# Dropper Loop Peg Board



## Badbagger (Apr 27, 2011)

Anyone make up a dropper pool pegboard? Suggestions? Going to make up some Pomp Rigs with a couple of drops each.


----------



## stevenattsu (Apr 24, 2009)

....


----------



## JD7.62 (Feb 13, 2008)

Can some one PLEASE make a video showing how these work? Running charters I tie PILES of dropper rigs a year and can whip them up on the boat pretty fast when needed but if this is faster, Im super interested!


----------



## FenderBender (Oct 2, 2007)

I'd like to see it in action. I find it hard to believe they can be tied much faster than I can tie one. I worked on charter boats a few years.


----------



## Badbagger (Apr 27, 2011)

Ton of YouTube video showing them in action. What I am looking for is a layout or something with dimensions etc for dowel placement and nails etc. 311Pope on You Tube has good vids.


----------



## SurfFishingMeister (Aug 18, 2015)

I think it’s like anything else. You get faster if you use it over time. I have one. I am faster without it but I think if you sell rigs and you want them the same each time then a peg bird produces it. It more precise.


----------



## JD7.62 (Feb 13, 2008)

Well I checked youtube, very cool. Going to have to make one, while I can tie them fast, consistency is piss poor. Looks much easier to do half paying attention while watching TV too than by hand. Thanks!


----------



## Boat-Dude (Sep 24, 2011)




----------



## O-SEA-D (Jun 28, 2016)

Pretty cool!


----------



## stevenattsu (Apr 24, 2009)

I sit around and knockout 20 in no time with the board.


----------



## kiefersdad (Apr 26, 2013)

*I may do a video in a few minutes*

I will need my 16 YO help to do it.


----------



## kiefersdad (Apr 26, 2013)

*Peg Board for Dropper Loop*

Hello,
Took longer than expected but here it is.




Mike


----------



## Badbagger (Apr 27, 2011)

:thumbsup: Nice work thanks


----------



## JoeyWelch (Sep 25, 2009)

Now thats a video worth watching. Thanks


----------



## kingfish501 (Oct 7, 2007)

Great video :thumbup:

The hard part is admitting learning a quick pompano rig from a yankee :facepalm:


----------



## kiefersdad (Apr 26, 2013)

*Line Test Size*

Don't forget you can change the line test anytime and make the rig for larger or smaller fish. Best of luck, Mike


----------



## seejay (May 10, 2009)

Nice Job. I like the support you're getting from your 4 legged fishing buddy in the background.


----------



## olvart (Dec 25, 2014)

Badbagger said:


> Anyone make up a dropper pool pegboard? Suggestions? Going to make up some Pomp Rigs with a couple of drops each.


----------



## hjorgan (Sep 30, 2007)

I did this last weekend. Had to experiment a bit, but I can indeed knock out dropper rigs much faster than the old method. Plus the wife got interested and ask me to make her one! Tom Sawyer is alive and well.


----------



## boomshakalaka (Dec 4, 2012)

Well, learn something knew every day. Got to admit, I've always just done a double overhand knot to make my loops on the fly while fishing, while they aren't always the same length or distance apart every time, always worked for me.

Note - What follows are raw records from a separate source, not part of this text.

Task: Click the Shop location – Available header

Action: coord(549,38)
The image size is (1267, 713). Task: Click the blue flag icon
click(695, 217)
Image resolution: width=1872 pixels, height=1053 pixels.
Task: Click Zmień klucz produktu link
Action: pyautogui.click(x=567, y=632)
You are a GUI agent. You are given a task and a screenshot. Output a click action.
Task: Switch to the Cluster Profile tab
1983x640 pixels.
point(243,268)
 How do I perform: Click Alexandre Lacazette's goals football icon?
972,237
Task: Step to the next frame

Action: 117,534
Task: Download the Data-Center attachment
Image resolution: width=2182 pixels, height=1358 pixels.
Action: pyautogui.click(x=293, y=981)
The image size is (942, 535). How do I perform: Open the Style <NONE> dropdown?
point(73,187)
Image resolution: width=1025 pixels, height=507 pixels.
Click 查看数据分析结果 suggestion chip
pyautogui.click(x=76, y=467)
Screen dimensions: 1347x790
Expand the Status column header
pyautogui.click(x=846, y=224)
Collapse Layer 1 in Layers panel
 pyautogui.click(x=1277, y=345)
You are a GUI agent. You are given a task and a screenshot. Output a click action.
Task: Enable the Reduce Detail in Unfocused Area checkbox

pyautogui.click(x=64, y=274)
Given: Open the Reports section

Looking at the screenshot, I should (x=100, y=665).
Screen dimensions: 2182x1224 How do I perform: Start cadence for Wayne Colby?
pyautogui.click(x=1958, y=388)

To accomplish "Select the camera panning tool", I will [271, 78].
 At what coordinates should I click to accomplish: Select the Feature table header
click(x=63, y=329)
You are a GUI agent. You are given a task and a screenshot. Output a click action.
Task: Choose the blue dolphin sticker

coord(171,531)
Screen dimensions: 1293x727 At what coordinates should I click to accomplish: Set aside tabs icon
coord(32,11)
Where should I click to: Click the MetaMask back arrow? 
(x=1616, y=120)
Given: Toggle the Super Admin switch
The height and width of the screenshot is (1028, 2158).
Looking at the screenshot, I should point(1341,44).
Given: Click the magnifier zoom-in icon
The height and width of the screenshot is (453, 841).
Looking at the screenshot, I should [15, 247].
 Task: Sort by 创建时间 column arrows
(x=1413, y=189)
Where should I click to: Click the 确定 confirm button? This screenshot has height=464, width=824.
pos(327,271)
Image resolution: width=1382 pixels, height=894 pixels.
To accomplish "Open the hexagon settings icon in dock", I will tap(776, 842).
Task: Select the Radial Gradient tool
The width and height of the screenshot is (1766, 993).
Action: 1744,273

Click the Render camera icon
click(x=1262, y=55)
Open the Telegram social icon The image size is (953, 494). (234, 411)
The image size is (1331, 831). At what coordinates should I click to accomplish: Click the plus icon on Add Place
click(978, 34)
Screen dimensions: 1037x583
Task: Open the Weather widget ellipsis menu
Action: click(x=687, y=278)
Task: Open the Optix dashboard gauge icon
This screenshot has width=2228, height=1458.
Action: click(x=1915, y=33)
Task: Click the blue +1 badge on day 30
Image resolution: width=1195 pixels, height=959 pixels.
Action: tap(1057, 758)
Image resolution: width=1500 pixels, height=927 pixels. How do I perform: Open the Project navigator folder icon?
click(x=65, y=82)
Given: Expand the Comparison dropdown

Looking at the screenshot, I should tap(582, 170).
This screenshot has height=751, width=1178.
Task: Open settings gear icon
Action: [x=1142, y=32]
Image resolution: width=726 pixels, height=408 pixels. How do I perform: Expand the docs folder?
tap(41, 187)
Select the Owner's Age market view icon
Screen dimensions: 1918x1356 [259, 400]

Now my question is, where in the heck do you find the hooks with the eyes big enough to get the loop thru say when using 20 or 30 lb test and mingo or pompano fishing?? Seems like it's a crap shoot every different hook or lb test I'm using at the time.


----------



## olvart (Dec 25, 2014)

boomshakalaka said:


> Well, learn something knew every day. Got to admit, I've always just done a double overhand knot to make my loops on the fly while fishing, while they aren't always the same length or distance apart every time, always worked for me.
> 
> Now my question is, where in the heck do you find the hooks with the eyes big enough to get the loop thru say when using 20 or 30 lb test and mingo or pompano fishing?? Seems like it's a crap shoot every different hook or lb test I'm using at the time.


I use Eagle Claw 3/0 circle hooks, have for years.
My main Pompano rig.
And,I do use 20-30 Lb. leader.


----------



## Badbagger (Apr 27, 2011)

Just an update, finally got the board together and thanks to Skip for helping out and everyone who chimed in.


----------